-- RECORDED DATA --
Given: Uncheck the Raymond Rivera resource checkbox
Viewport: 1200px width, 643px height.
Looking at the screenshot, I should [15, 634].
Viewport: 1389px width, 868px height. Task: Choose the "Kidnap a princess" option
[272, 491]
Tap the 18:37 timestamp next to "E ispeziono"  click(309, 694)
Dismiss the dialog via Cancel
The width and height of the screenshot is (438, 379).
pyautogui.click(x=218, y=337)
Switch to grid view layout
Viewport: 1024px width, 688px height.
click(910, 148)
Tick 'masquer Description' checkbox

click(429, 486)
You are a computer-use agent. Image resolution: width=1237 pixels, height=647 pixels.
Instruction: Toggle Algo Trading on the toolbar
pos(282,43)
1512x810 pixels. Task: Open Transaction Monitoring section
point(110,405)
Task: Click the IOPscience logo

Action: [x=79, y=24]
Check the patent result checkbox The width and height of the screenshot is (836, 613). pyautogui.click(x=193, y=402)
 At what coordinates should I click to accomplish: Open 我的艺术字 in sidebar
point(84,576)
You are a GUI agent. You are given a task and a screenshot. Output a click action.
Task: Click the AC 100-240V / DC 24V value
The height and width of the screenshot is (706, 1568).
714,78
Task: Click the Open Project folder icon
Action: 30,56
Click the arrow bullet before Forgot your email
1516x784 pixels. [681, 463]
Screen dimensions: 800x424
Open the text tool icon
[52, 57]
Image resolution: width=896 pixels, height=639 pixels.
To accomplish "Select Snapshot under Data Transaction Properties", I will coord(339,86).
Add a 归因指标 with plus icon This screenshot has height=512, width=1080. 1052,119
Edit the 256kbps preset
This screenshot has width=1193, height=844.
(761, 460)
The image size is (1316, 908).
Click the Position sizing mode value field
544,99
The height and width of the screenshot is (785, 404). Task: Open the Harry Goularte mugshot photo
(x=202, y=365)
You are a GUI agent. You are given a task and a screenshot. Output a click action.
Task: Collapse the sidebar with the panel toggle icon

-- WHAT IS EXPECTED --
Through the line that holds "Screen dimensions: 800x424", repeat the material above exactly, starting at its first line.

-- EXERCISE ANSWER --
Given: Uncheck the Raymond Rivera resource checkbox
Viewport: 1200px width, 643px height.
Looking at the screenshot, I should [15, 634].
Viewport: 1389px width, 868px height. Task: Choose the "Kidnap a princess" option
[272, 491]
Tap the 18:37 timestamp next to "E ispeziono"  click(309, 694)
Dismiss the dialog via Cancel
The width and height of the screenshot is (438, 379).
pyautogui.click(x=218, y=337)
Switch to grid view layout
Viewport: 1024px width, 688px height.
click(910, 148)
Tick 'masquer Description' checkbox

click(429, 486)
You are a computer-use agent. Image resolution: width=1237 pixels, height=647 pixels.
Instruction: Toggle Algo Trading on the toolbar
pos(282,43)
1512x810 pixels. Task: Open Transaction Monitoring section
point(110,405)
Task: Click the IOPscience logo

Action: [x=79, y=24]
Check the patent result checkbox The width and height of the screenshot is (836, 613). pyautogui.click(x=193, y=402)
 At what coordinates should I click to accomplish: Open 我的艺术字 in sidebar
point(84,576)
You are a GUI agent. You are given a task and a screenshot. Output a click action.
Task: Click the AC 100-240V / DC 24V value
The height and width of the screenshot is (706, 1568).
714,78
Task: Click the Open Project folder icon
Action: 30,56
Click the arrow bullet before Forgot your email
1516x784 pixels. [681, 463]
Screen dimensions: 800x424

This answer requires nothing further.